**REQUIRED WORK**
Exact copy, pictures excluded: reproduce every record below.

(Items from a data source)
-.-.-

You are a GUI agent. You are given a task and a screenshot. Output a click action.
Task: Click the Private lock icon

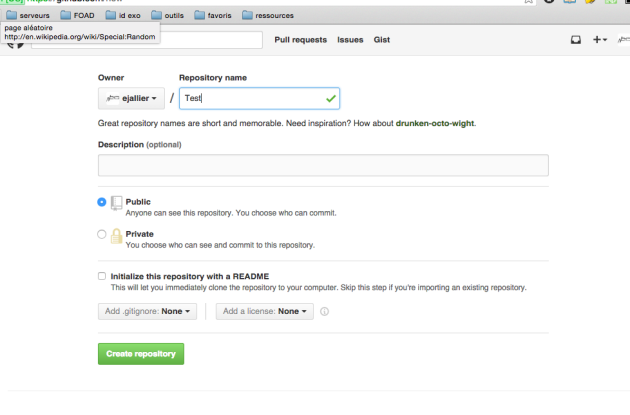[x=117, y=236]
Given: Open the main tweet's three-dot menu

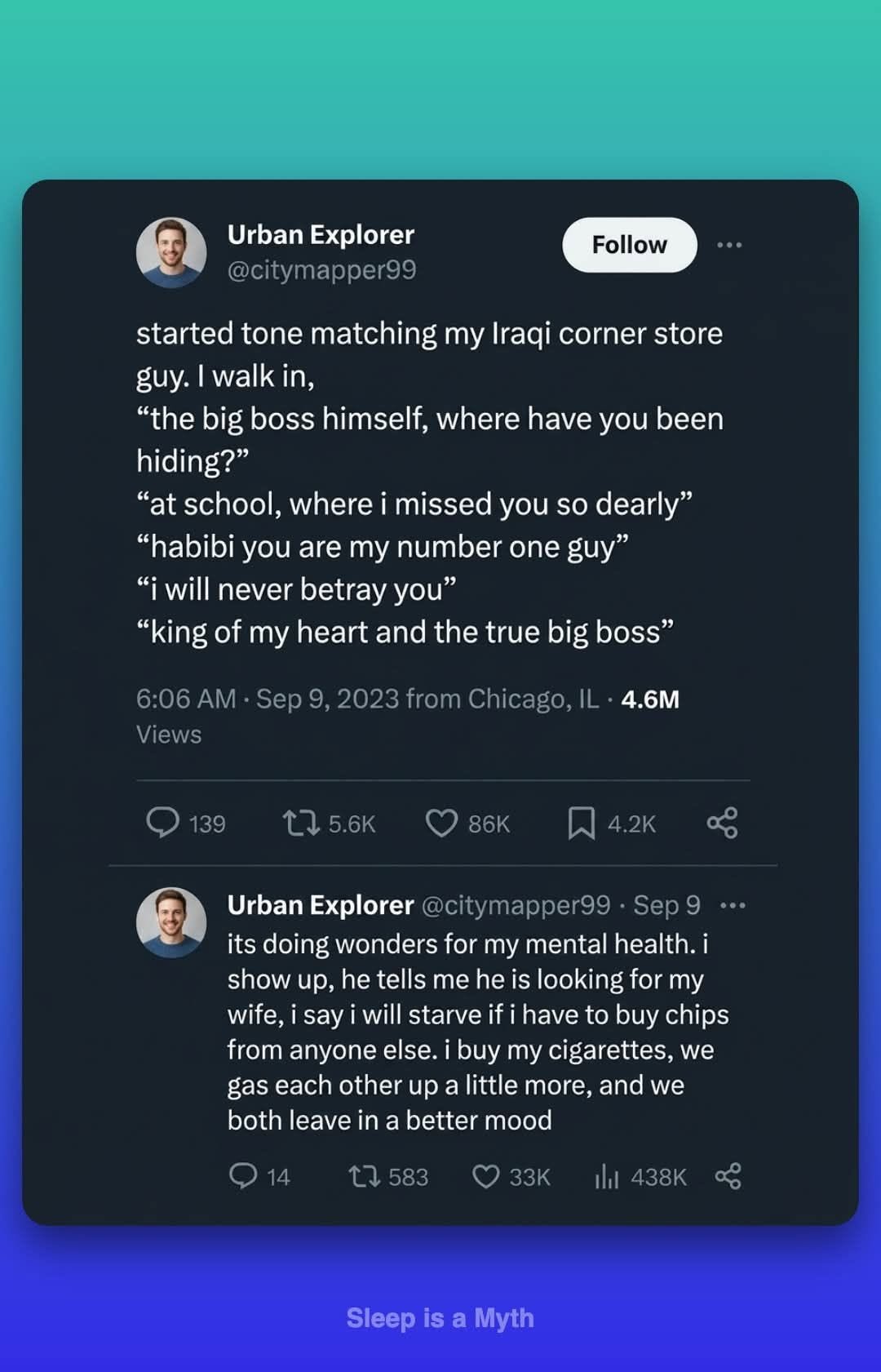Looking at the screenshot, I should (x=729, y=245).
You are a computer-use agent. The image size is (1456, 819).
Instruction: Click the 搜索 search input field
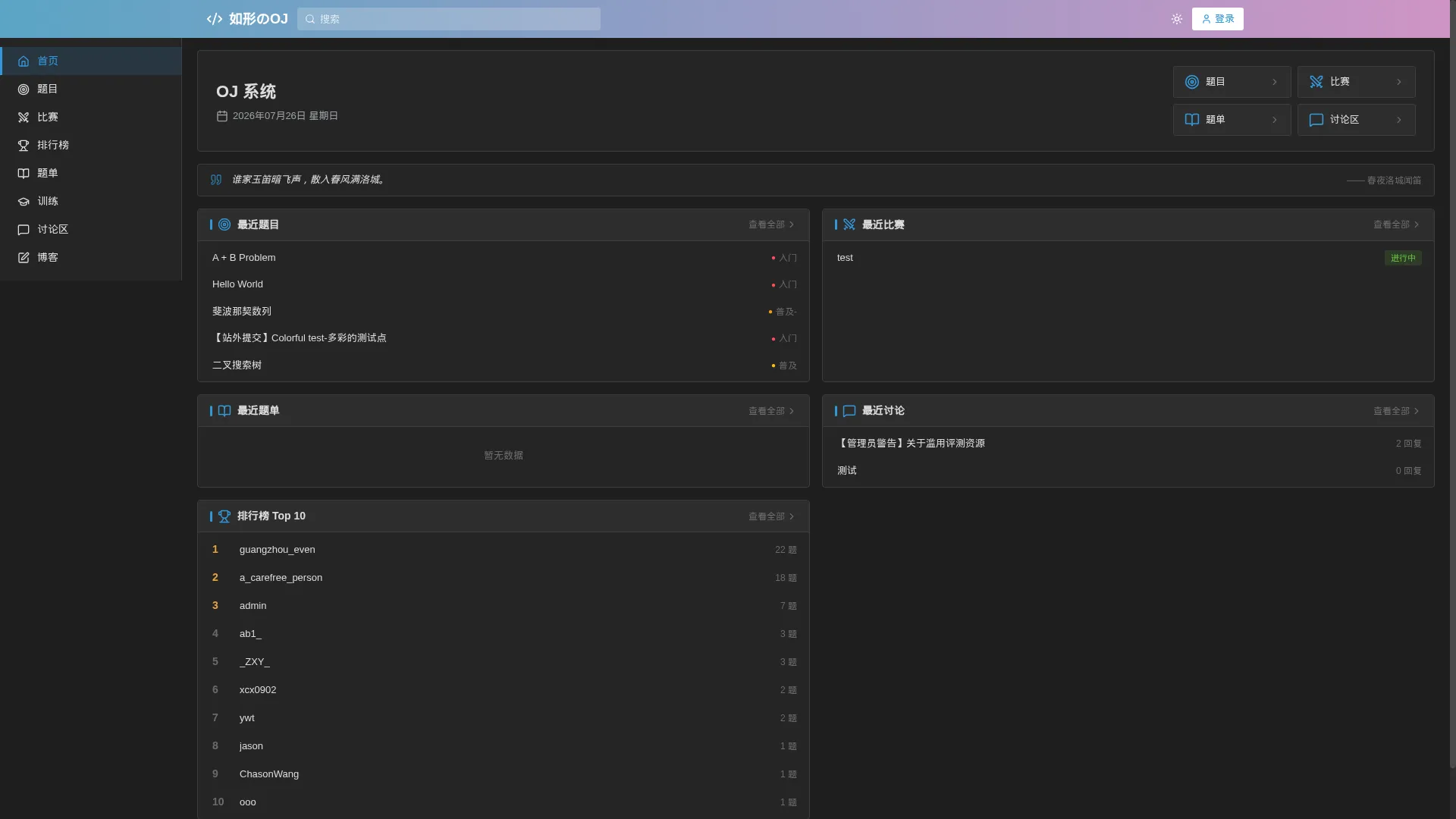pyautogui.click(x=449, y=19)
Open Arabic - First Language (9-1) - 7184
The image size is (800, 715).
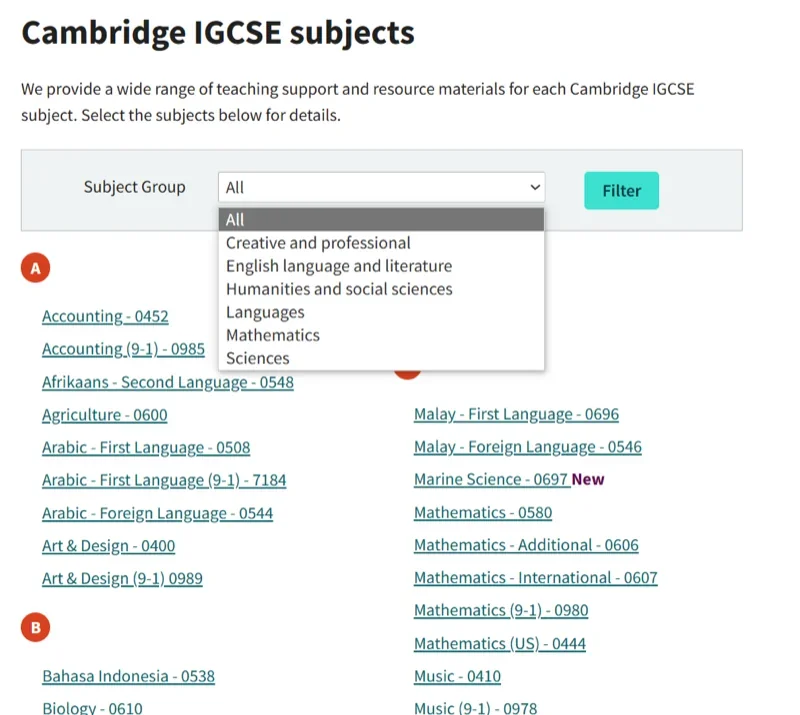click(164, 480)
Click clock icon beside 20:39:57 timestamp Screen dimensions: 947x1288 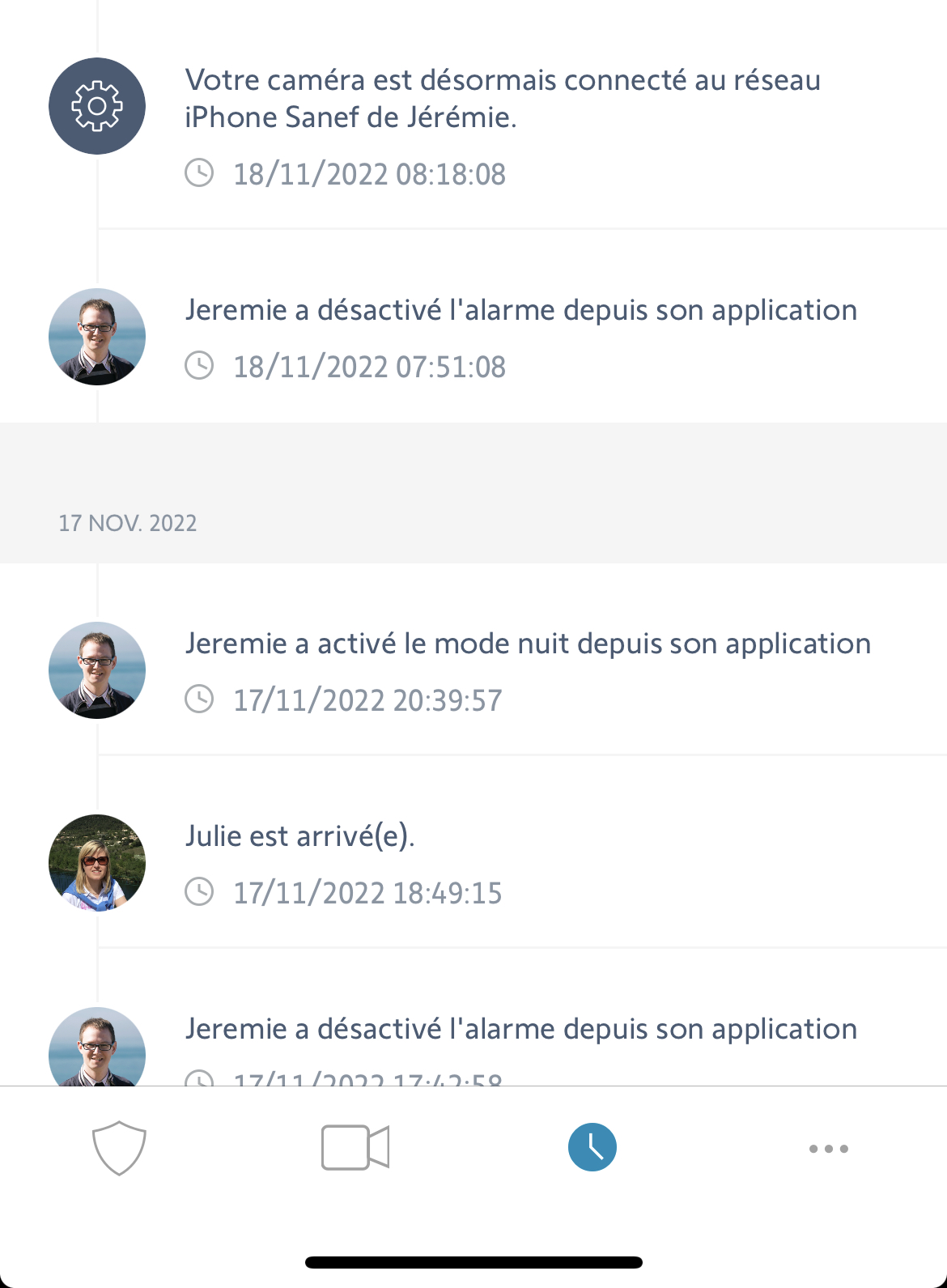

-.-.-

**OUTPUT OF THE EXERCISE**
You are a GUI agent. You are given a task and a screenshot. Output a click action.
Task: Click the Private lock icon

[x=117, y=236]
Given: Open the main tweet's three-dot menu

Looking at the screenshot, I should (x=729, y=245).
You are a computer-use agent. The image size is (1456, 819).
Instruction: Click the 搜索 search input field
pyautogui.click(x=449, y=19)
Open Arabic - First Language (9-1) - 7184
The image size is (800, 715).
click(164, 480)
Click clock icon beside 20:39:57 timestamp Screen dimensions: 947x1288 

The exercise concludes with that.